What to do: Look through the entries below for the line with "The width and" and the line with "the warning window", then give again exactly those two lines and all lines between them, minus the pictures.

===== Data for this exercise =====

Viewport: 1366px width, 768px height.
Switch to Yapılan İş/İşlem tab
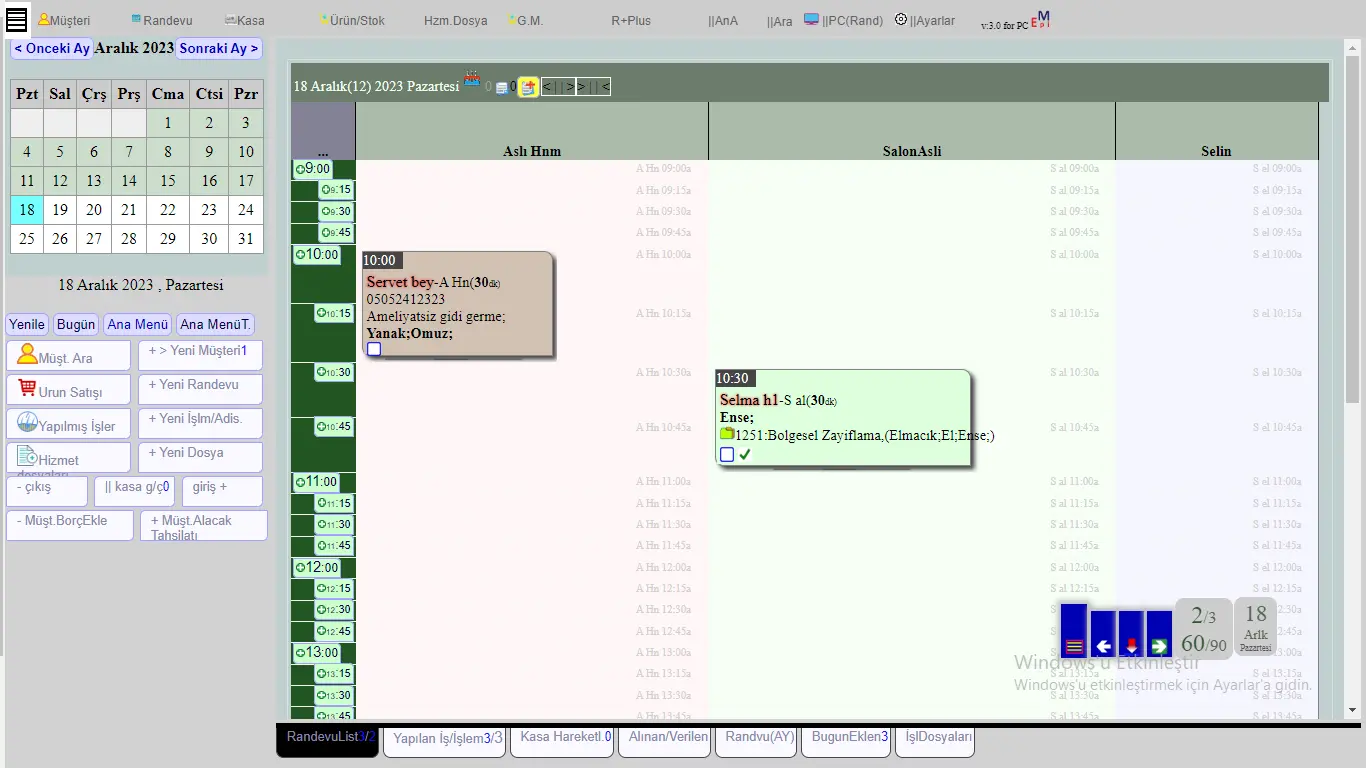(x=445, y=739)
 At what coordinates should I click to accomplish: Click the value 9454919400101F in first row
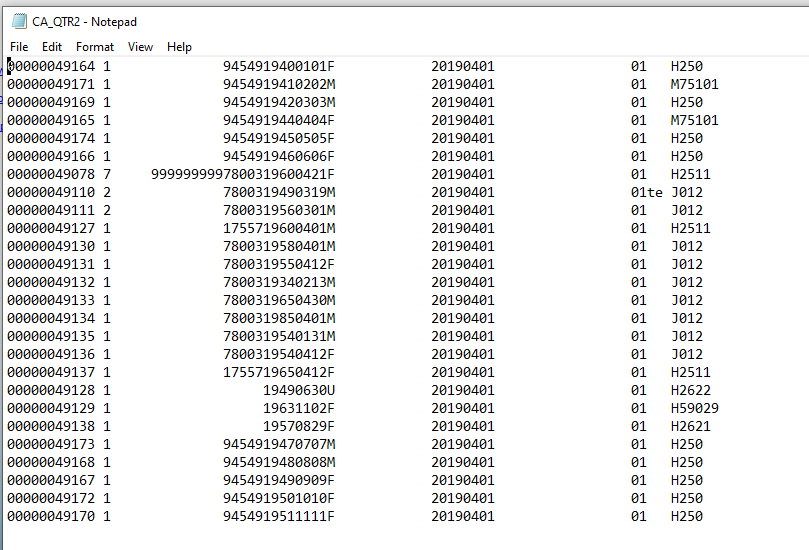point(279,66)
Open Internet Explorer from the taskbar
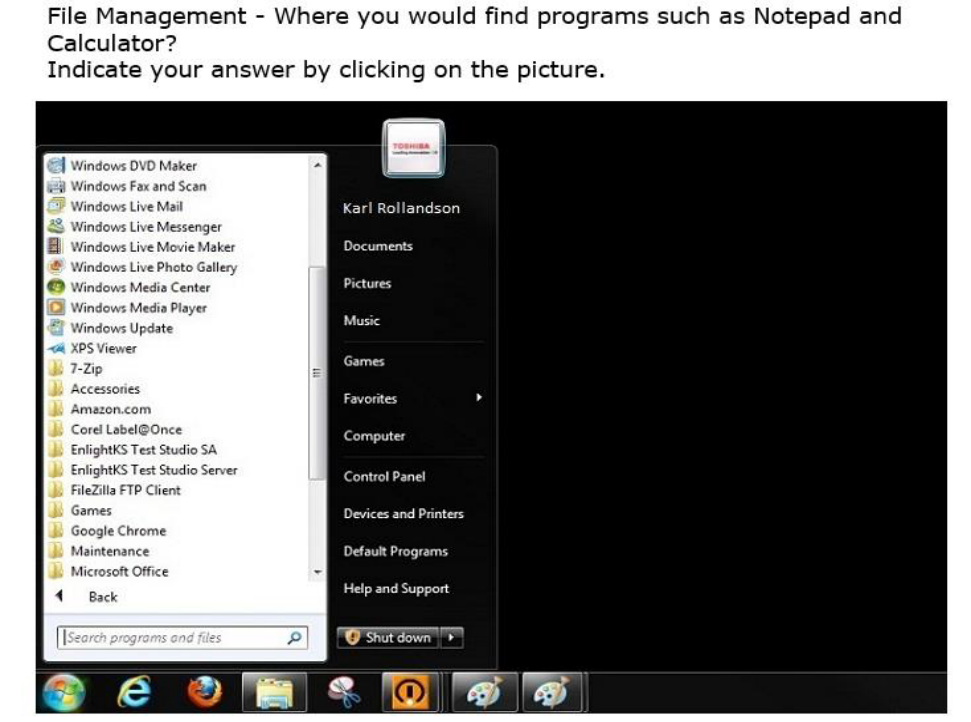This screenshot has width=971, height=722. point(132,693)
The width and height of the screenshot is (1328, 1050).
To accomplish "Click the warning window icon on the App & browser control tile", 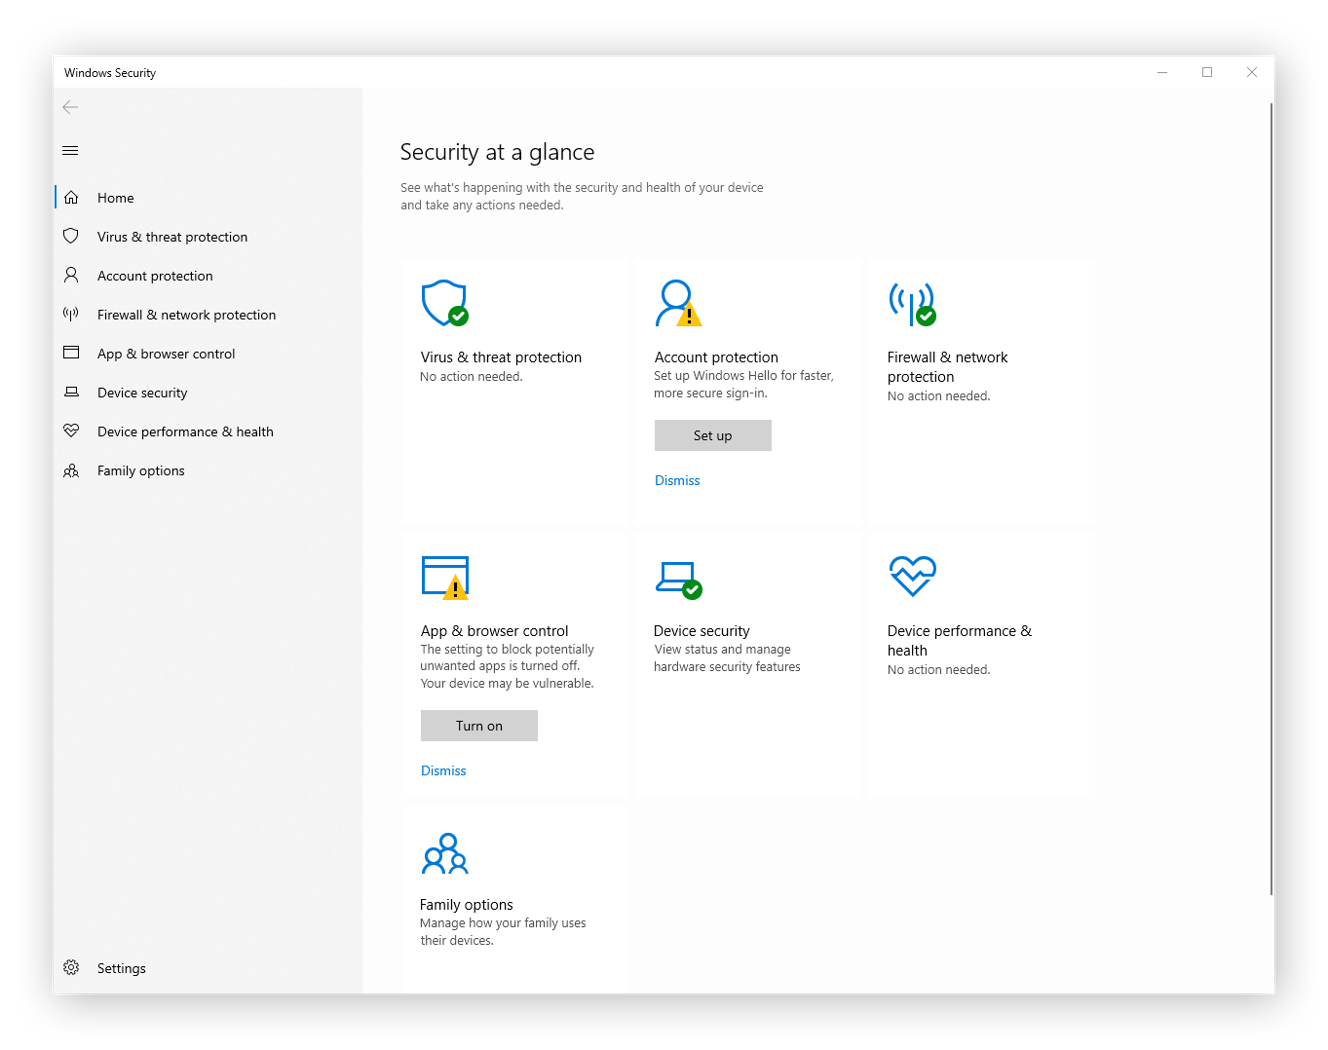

=====
===== Data for this exercise =====

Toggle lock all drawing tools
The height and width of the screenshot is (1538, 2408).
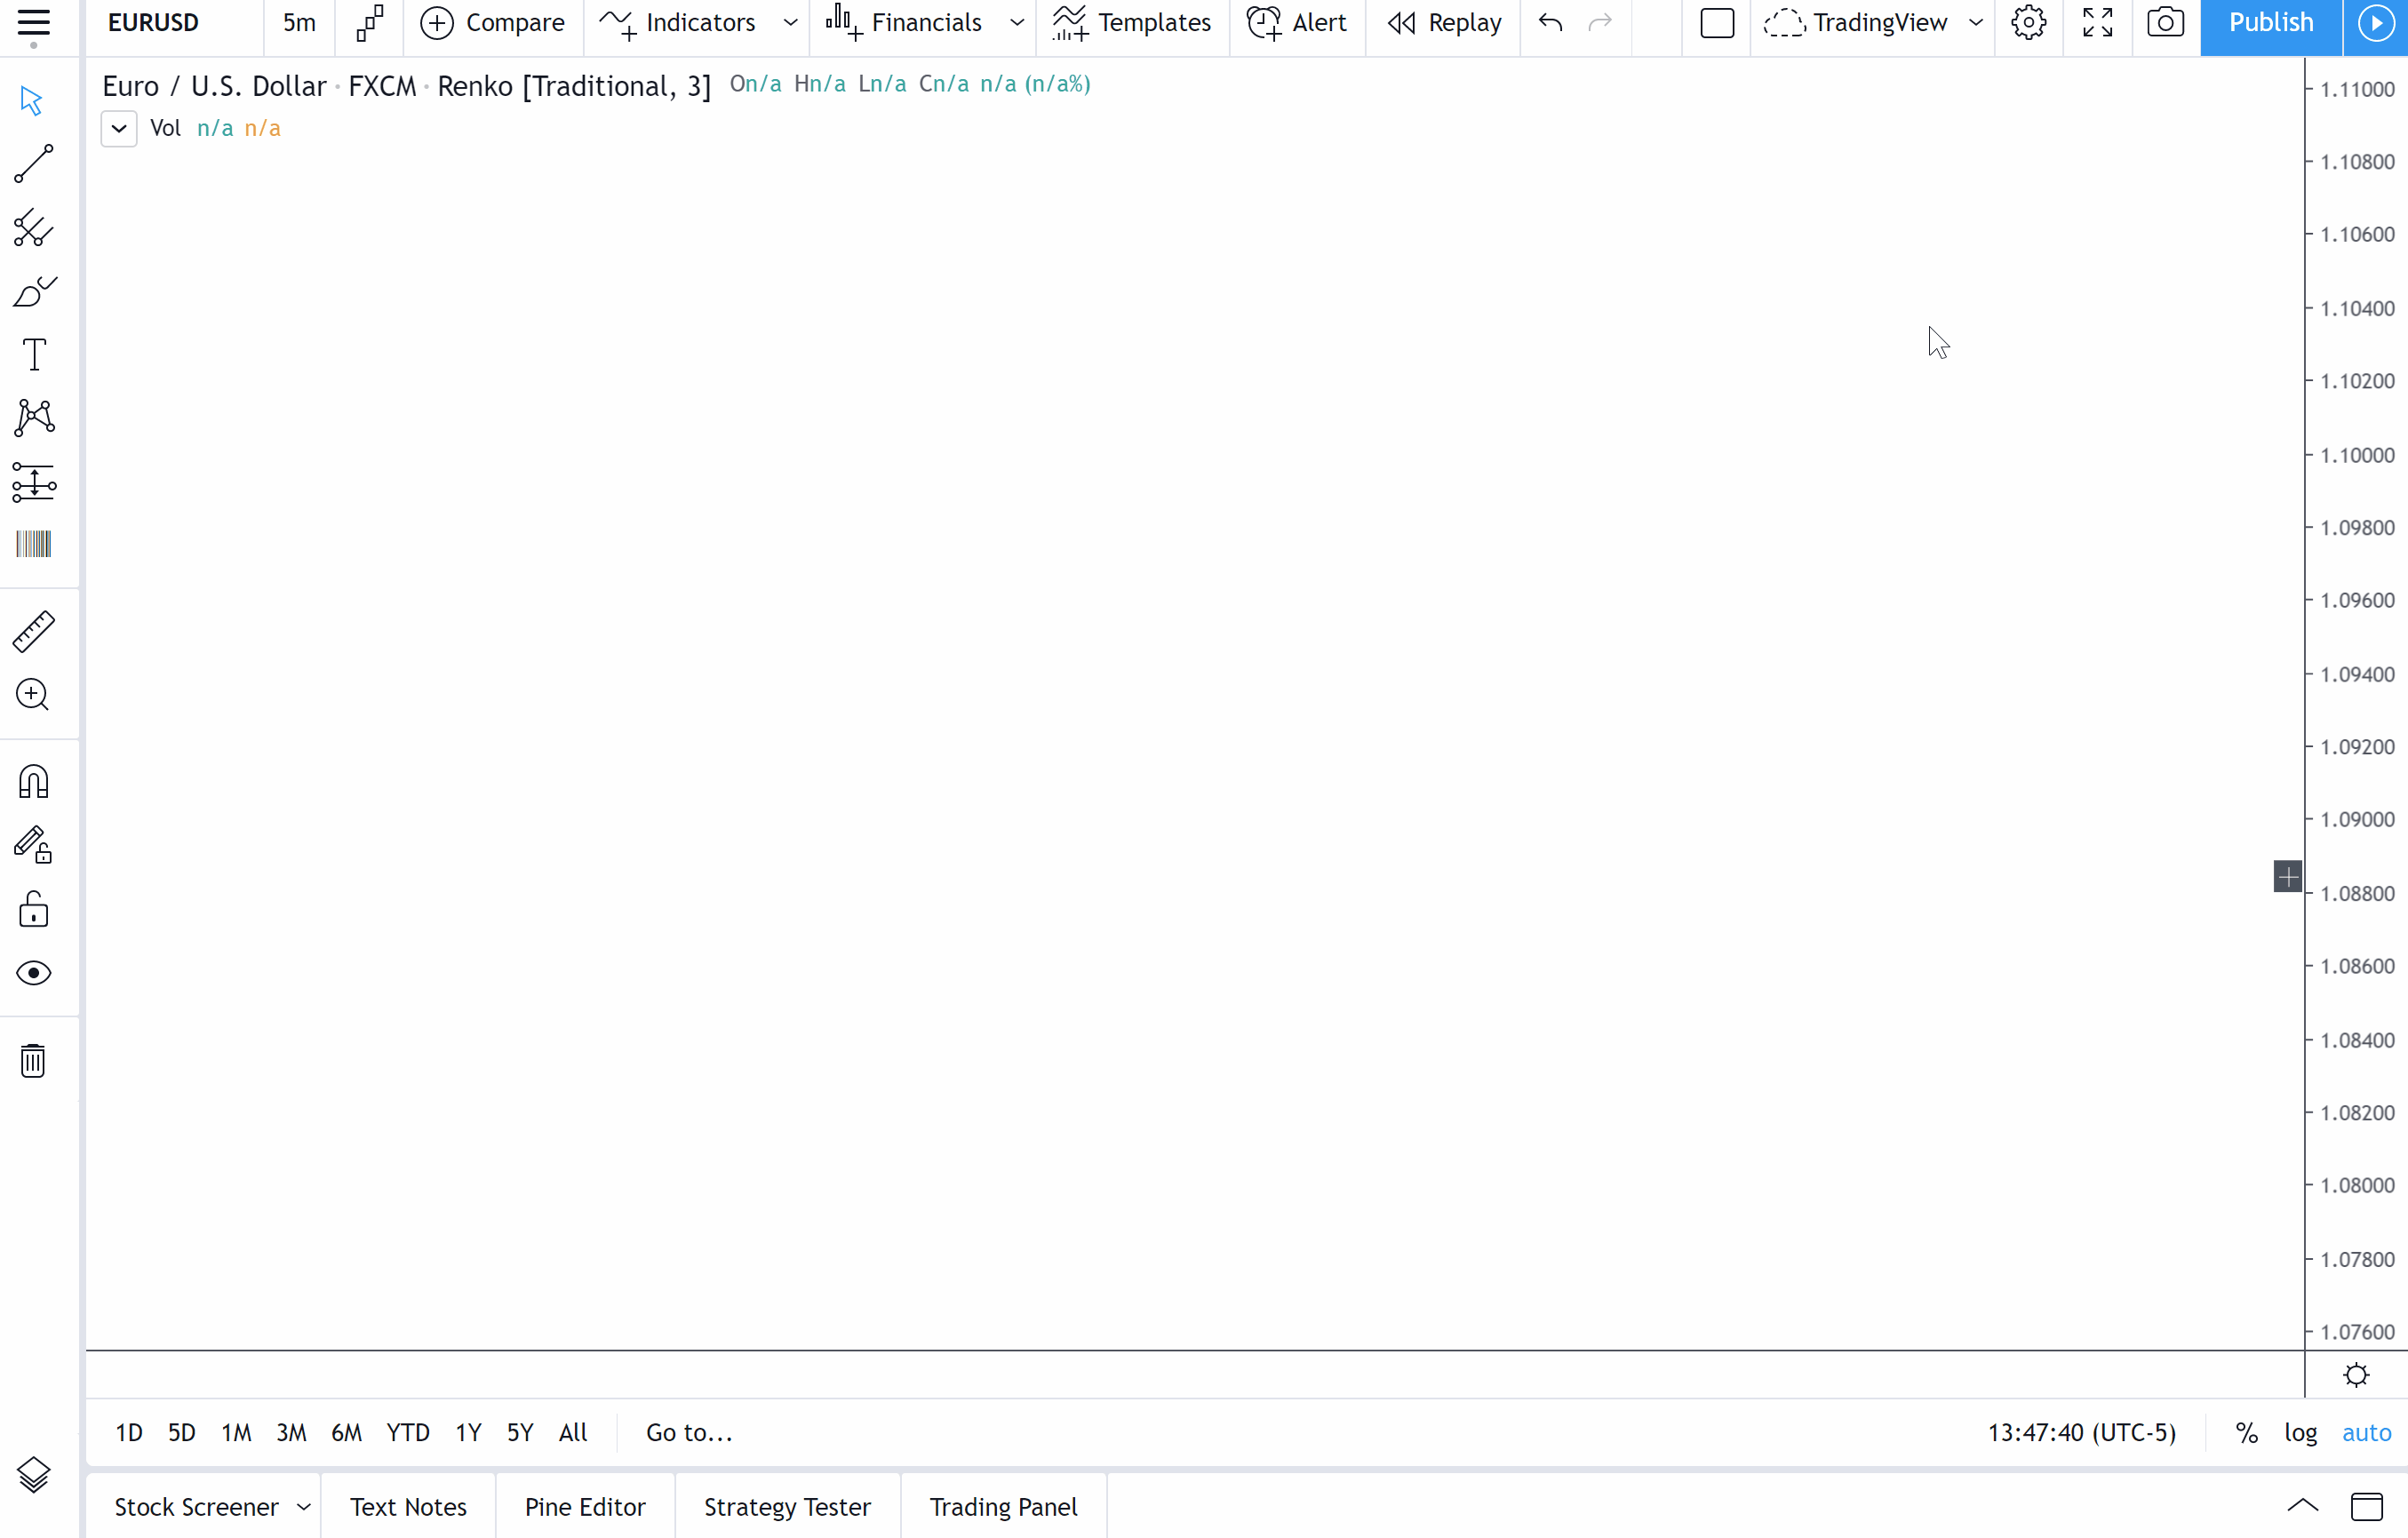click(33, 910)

=====

Result:
The width and height of the screenshot is (1328, 1050).
To accomplish "Click the warning window icon on the App & browser control tile", 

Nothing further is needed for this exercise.